The real estate industry has become more accessible and easier to invest in. That, combined with favorable government policies, a decent economy, and good financial instruments is why real estate newbies can play in the industry.
However, as with all business, real estate investment is fraught with risks. You must be in tune and in touch with current market demands, and plan for possible consumer changes in the near future.
While this might seem like it’s a bit much, the good news is that, with some help, you’ll navigate the industry bottlenecks, and go on to become an established and well-known real estate developer.
But before you jump right in, you need to know what to look out for in your deals, signals indicating a good buy, and things you should avoid. This post addresses some of those issues, so that you make good business decisions and investments. After all, we want you to succeed in your new venture. So, let’s get to it.
Look for and Prioritize Good Data
One of the good things about real estate these days is that it’s easier to get your hands on important data. Will there be a rezoning in the near future? Does the government plan to re-allocate the lands? Is there a possibility of the area going from single-family homes to condos and multiplexes?
All of this information can be obtained these days. You can look at historical and current data to make future projections about where the real estate market is going in the areas that you intend to invest in. Also, you can easily determine where the market is softening as well as areas that can adversely affect property prices.
Consider the People’s Experience When They Visit Your Property
In the past, the success of commercial properties like malls was tied to the presence of one or more anchor clients. Over the years, the mall has become a place that people go to do something, instead of buying something.
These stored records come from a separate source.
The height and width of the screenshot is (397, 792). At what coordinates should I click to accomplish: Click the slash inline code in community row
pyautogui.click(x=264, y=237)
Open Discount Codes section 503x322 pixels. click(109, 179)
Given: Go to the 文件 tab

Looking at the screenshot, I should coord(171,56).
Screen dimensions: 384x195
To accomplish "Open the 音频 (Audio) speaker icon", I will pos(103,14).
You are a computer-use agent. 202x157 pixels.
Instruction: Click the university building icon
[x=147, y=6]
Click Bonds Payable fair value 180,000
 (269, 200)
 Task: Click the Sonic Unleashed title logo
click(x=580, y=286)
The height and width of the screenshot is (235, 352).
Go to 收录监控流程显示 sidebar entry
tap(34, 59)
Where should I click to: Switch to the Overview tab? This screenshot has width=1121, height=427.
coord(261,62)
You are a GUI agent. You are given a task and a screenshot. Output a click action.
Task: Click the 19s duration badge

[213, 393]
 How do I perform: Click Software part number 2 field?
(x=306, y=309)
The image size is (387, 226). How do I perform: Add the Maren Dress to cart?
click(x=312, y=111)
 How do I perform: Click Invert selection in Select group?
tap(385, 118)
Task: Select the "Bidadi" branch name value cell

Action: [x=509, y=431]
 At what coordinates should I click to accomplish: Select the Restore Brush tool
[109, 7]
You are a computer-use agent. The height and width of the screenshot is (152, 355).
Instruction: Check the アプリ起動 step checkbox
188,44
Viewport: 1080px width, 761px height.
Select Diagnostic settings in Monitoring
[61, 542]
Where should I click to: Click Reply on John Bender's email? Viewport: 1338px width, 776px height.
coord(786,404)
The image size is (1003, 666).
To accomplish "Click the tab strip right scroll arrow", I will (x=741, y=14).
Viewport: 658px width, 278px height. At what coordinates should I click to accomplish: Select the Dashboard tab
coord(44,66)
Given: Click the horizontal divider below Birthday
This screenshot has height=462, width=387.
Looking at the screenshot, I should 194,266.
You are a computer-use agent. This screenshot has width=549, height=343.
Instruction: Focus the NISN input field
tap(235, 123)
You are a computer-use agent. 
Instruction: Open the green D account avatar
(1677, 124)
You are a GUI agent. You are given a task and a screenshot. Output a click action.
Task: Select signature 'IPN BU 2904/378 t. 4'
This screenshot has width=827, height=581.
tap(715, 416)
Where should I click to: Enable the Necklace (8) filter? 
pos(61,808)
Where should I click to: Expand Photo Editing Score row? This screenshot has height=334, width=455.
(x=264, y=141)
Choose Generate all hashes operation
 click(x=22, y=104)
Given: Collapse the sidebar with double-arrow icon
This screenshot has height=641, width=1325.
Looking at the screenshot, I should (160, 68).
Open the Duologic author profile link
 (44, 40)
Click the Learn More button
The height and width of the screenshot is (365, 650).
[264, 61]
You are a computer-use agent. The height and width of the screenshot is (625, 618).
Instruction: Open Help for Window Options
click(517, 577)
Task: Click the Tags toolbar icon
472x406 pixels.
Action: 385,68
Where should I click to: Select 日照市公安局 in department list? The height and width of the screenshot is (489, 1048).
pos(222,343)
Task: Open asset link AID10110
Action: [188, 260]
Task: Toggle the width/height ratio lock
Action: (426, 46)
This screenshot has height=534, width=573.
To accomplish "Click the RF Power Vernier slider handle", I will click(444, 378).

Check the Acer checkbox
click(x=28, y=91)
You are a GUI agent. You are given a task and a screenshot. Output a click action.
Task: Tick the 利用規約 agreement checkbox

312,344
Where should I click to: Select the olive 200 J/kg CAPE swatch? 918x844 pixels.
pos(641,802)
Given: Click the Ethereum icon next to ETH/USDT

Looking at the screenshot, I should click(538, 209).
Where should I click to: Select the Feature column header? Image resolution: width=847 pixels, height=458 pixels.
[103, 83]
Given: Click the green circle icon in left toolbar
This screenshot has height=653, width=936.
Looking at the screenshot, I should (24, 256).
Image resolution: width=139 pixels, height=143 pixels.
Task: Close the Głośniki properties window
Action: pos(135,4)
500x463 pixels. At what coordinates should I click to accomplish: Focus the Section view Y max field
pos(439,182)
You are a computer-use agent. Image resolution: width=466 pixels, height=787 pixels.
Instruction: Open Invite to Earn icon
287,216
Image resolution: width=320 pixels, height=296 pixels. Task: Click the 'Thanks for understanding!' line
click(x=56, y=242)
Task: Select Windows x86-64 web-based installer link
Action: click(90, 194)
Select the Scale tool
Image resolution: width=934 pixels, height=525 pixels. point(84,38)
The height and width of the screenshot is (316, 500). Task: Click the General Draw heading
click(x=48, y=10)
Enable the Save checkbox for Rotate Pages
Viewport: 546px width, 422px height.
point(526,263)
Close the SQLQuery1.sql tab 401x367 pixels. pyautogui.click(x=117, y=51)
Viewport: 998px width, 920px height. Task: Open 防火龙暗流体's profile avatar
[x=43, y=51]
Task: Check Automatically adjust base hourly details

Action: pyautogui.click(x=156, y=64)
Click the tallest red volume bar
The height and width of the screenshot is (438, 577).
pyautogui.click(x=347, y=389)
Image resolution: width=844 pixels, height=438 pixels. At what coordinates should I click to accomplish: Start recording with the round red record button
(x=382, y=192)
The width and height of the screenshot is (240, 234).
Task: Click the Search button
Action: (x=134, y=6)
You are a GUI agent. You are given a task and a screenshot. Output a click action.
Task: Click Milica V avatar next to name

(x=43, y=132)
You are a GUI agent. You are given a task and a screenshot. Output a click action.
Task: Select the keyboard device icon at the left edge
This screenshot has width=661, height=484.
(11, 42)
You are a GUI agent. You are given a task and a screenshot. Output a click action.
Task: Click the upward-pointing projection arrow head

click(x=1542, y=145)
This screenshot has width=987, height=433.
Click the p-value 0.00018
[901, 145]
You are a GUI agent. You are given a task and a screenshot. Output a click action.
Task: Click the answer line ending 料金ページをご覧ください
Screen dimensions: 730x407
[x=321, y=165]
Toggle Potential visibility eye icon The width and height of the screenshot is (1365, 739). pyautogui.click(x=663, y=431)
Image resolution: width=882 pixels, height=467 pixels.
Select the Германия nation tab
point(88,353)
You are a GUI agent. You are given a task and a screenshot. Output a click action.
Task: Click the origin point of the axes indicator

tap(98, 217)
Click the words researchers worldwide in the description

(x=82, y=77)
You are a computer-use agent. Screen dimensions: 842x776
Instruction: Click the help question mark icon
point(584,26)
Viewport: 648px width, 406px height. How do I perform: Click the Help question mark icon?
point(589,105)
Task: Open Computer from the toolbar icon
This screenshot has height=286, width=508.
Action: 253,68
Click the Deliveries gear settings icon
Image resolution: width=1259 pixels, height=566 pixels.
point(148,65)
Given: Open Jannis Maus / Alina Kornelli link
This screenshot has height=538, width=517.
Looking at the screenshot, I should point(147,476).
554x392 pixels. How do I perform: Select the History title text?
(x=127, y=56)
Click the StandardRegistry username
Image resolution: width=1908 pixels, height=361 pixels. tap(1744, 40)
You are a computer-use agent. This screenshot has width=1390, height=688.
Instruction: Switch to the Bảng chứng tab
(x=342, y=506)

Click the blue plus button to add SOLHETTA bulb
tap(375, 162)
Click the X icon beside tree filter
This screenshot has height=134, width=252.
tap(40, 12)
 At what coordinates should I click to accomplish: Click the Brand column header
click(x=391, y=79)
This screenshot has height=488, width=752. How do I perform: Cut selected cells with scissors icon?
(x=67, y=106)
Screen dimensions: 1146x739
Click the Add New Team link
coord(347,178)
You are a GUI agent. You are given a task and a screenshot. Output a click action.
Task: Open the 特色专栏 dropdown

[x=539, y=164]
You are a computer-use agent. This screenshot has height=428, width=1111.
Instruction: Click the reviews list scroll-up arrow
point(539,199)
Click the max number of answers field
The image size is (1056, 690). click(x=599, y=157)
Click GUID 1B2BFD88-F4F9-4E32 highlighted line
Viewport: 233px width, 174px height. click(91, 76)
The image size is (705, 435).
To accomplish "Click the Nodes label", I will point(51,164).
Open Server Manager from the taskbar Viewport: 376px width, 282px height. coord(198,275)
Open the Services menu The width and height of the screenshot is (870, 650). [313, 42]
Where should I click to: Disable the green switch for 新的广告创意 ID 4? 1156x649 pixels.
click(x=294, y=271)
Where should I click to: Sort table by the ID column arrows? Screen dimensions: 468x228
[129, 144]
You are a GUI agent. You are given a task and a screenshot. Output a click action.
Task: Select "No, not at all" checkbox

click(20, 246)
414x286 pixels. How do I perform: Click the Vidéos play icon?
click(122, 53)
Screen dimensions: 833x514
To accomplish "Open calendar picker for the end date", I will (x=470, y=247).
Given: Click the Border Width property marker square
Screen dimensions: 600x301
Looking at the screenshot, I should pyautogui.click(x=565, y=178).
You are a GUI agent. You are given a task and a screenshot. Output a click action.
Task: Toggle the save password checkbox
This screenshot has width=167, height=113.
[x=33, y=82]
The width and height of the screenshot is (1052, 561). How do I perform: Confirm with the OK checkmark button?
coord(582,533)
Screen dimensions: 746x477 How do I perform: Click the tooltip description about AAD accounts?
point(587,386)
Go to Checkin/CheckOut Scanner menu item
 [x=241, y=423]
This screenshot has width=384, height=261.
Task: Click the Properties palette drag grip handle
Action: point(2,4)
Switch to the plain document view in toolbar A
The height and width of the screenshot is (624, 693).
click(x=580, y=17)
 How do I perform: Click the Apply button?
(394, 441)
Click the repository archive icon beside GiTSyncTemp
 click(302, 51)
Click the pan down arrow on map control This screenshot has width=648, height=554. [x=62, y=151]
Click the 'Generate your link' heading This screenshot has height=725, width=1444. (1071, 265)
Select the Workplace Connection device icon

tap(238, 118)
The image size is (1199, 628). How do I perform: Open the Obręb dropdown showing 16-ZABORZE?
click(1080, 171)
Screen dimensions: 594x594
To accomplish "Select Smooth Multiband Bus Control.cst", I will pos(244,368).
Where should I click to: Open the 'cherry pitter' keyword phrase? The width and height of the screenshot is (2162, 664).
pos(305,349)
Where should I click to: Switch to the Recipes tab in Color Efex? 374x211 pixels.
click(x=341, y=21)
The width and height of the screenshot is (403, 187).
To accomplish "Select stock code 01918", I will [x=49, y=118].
The same applies to residential properties. Renters and buyers are looking for more options in their living arrangements. People want more add-ons like swimming pools, energy-efficient appliances, decks, gazebos, and communal or individual play areas where they can hang out if there’s ever the need for a lockdown again.
More importantly, people who can afford it, are moving away from city centers, and gravitating towards the suburbs, city outskirts, and rural towns because they can now work from anywhere in the world. So, pay attention to all of these factors when you’re planning your property development.
Renters Know and Want Better Services
We briefly touched on this earlier, but let’s expatiate. Developers and landlords tend to focus on the knots and bolts of their operation –amenities, floor plans, and property design.
But renters are now more knowledgeable and desirous of more than the basics in their quest for an enriched experience in the properties they want to rent. It’s no longer enough to just sign the lease.
For example, renters want to know how quickly service issues can be fixed, how fast repairs can be made, and how easy it is to file a report about any issue. Services are very important in keeping tenants happy these days. So, you should have that at the back of your mind.
Understand that You Need a Team
Listen, your dreams will not happen until you have a team that works. It takes a literal “village” to make your dreams a reality. You cannot be a solo realtor in these times.
That’s a surefire way to become frustrated and quit the process. You need to actively build a solid team that you’ll use for this project and pay attention to all the processes and systems that you used. This way, you can easily use the same systems for the next development.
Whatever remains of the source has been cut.